Windows 2000 server is finally installed and I'm in the beginning stage of designing Active Directory (LAB). Being that this is my first time doing this alone what is the most simplist way of designing the forest? This is a lab, so testing and mistakes is fine.
What type of set up would you guys do for this lab with this size of a company.
In our company, we have 1 server (AS400) with 50+ XP users.
It depends on what you wish to do. If you want multiple domains in a single forest, then get out some scratch paper and diagram it out.
If you're talking about a single domain within the forest then it's pretty basic and simple. Begin by planning your domain name and the install the server and promote it to a DC. Allow AD to configure DNS during the promotion and ensure you have a static IP assigned to the server before you begin the promotion.
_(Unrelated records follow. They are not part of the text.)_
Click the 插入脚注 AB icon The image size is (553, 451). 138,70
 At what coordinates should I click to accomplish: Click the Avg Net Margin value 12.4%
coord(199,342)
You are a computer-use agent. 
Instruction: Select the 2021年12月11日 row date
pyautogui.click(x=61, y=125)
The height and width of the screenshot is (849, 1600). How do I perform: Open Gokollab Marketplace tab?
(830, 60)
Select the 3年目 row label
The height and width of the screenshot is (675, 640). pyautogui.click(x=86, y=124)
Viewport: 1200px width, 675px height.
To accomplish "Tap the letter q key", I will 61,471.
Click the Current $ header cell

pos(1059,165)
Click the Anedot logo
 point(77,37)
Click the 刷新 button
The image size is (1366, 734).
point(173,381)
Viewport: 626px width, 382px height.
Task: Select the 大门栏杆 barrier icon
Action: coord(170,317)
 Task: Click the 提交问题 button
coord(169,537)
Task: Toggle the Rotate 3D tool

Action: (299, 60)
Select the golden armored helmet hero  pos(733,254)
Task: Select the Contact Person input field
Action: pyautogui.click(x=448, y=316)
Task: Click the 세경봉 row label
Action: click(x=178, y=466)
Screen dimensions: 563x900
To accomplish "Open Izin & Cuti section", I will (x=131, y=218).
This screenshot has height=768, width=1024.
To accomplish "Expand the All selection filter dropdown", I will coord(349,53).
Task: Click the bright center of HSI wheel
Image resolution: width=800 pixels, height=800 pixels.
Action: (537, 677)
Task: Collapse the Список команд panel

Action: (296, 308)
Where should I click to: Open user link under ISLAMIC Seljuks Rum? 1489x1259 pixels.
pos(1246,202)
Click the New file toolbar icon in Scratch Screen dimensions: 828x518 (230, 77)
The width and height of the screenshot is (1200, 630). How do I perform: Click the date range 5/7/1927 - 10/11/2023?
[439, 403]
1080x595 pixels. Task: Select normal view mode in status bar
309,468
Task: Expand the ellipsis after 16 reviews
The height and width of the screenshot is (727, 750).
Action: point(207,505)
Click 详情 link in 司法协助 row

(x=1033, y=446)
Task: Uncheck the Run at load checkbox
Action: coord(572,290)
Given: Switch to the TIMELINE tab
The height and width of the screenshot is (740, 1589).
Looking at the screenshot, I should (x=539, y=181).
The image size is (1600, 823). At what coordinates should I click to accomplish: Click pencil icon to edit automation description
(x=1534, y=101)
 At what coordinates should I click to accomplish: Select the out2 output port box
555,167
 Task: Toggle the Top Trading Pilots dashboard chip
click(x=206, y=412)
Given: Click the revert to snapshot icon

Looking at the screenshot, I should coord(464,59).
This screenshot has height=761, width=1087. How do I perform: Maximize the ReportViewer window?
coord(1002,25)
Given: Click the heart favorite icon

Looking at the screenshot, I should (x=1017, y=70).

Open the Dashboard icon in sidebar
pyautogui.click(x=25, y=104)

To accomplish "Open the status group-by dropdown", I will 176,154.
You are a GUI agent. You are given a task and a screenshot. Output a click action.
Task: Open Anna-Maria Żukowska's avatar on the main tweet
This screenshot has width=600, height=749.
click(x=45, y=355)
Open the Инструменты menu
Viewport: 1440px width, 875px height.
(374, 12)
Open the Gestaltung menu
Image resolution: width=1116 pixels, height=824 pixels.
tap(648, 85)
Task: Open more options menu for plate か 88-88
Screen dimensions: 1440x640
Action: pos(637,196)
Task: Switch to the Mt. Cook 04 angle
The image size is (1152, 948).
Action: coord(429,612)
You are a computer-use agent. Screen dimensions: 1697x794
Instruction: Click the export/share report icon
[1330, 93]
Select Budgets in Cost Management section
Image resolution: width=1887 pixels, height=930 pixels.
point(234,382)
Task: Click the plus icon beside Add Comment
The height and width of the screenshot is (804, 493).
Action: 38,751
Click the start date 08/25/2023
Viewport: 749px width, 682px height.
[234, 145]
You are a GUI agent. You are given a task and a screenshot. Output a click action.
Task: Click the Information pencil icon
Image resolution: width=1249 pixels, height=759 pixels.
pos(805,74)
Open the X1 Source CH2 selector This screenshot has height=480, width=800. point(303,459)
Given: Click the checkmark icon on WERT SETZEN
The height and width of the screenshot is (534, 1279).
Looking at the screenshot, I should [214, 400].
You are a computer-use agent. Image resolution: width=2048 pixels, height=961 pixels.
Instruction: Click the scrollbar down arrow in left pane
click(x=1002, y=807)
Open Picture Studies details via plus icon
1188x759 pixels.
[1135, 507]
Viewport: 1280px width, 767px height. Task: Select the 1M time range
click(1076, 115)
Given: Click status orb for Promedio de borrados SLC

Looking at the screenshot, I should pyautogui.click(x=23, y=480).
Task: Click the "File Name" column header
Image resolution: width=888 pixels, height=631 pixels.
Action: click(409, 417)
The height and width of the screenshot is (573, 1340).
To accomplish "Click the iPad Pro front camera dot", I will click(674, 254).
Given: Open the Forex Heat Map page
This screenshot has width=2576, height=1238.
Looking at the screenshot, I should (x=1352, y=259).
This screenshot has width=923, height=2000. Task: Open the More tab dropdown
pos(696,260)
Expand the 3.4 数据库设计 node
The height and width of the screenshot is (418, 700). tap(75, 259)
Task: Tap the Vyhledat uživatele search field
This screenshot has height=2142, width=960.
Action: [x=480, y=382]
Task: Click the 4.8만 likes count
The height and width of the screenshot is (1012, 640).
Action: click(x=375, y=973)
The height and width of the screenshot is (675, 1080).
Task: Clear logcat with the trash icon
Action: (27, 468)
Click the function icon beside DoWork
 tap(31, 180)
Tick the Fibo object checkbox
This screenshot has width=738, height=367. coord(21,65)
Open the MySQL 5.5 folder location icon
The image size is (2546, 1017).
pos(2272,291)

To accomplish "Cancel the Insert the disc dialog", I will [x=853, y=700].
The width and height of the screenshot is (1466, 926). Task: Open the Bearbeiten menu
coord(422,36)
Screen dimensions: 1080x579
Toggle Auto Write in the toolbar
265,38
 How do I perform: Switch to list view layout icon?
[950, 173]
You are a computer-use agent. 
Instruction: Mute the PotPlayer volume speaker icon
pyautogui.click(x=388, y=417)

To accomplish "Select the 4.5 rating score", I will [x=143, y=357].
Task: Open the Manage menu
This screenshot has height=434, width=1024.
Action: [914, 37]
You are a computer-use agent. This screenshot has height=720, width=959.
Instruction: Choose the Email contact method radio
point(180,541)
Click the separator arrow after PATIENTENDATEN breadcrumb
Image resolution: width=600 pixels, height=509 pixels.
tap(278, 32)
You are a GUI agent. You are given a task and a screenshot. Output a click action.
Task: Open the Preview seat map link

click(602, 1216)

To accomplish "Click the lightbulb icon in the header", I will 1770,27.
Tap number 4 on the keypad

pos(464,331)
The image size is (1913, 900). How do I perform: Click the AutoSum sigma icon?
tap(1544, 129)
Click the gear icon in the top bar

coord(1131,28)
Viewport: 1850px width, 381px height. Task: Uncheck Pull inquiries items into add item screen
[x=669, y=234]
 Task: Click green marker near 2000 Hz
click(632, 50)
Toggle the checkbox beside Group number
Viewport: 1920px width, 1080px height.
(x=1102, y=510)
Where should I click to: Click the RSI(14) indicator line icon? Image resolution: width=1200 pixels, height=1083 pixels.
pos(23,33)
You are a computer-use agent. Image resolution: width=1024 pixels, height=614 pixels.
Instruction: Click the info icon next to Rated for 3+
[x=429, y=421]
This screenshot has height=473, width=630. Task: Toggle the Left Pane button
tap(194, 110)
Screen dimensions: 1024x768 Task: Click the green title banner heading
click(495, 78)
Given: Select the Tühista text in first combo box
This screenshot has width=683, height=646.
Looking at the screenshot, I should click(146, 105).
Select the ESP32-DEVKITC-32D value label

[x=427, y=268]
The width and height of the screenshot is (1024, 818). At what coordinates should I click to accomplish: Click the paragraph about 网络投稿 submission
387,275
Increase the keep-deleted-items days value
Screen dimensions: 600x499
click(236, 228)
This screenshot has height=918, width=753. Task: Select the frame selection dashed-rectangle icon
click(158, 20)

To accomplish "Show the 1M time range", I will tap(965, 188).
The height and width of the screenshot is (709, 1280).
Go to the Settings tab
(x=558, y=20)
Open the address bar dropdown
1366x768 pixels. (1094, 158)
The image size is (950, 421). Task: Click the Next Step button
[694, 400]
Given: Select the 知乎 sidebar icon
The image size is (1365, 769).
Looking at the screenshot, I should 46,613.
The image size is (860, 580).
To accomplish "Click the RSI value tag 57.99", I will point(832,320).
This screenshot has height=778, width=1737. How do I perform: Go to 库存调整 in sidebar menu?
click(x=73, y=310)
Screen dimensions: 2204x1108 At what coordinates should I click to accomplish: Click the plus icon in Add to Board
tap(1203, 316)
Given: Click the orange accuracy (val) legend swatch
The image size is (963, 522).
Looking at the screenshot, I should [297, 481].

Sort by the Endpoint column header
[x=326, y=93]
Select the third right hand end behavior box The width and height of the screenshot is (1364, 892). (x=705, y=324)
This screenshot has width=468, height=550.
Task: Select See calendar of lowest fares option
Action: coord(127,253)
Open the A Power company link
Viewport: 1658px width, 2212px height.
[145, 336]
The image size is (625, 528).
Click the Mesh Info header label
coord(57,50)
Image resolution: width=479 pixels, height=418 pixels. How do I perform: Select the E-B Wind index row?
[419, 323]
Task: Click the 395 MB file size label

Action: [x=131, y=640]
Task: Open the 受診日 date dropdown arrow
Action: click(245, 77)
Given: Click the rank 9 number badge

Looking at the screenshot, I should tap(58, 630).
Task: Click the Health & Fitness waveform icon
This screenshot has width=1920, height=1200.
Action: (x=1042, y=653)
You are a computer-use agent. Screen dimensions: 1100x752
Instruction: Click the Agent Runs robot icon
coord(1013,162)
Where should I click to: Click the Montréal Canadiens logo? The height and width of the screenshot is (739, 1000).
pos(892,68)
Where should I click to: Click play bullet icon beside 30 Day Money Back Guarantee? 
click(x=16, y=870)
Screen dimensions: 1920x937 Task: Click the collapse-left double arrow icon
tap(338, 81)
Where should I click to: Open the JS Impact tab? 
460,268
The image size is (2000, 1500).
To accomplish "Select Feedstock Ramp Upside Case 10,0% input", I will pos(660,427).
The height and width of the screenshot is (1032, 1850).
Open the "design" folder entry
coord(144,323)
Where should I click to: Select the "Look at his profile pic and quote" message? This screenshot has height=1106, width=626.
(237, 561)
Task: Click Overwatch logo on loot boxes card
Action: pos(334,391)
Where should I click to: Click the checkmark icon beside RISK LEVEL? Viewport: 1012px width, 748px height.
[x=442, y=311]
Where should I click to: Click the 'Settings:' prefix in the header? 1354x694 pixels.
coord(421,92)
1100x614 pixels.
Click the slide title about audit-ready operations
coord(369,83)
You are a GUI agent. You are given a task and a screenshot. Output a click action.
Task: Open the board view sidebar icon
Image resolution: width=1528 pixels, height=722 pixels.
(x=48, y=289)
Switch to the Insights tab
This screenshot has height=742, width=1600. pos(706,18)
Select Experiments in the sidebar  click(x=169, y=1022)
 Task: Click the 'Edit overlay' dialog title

Thanks Curt- I planned on making this as simple as possible so I'll go with the single domain.
Because I'm only getting 1 DC, where would you configure the DNS to? It would make sense to have it on the windows server or is it possible to have that on the AS400?
As for AD users and groups would this be how you would do it for the most simpliest way. This is somewhat what I thought of to be the easiest.
Example: Organization Unit: Acounts In the Accounts OU I'll have: Marketing, HR, Office, Production, Finance, IT. In each OU I'll create my users.
If there is an easier way, please comment. Thanks.
MS has to have its own dns server. OU design is a course unto itself. Start simple then go complicated. Your OU design is too complicated to start. Think GPO implementation.
You are running blind rsn000. Get that boss of yours to fork out the money for a MCSE book training course.
Wanderer is right. AD is not something you should be thrown into with out proper training or someone to walk you through it.
For the DNS question you asked: If you have 2 DC's then configure the primary DNS server for DC1 to DC1's IP and secondary DNS server to your DC2's IP address. For DC2, set the primary DNS server to its own IP, and the secondary DNS server to DC1's IP. If this is a corporate environment, you will want at least 2 DC's so you can implement multi-master replication.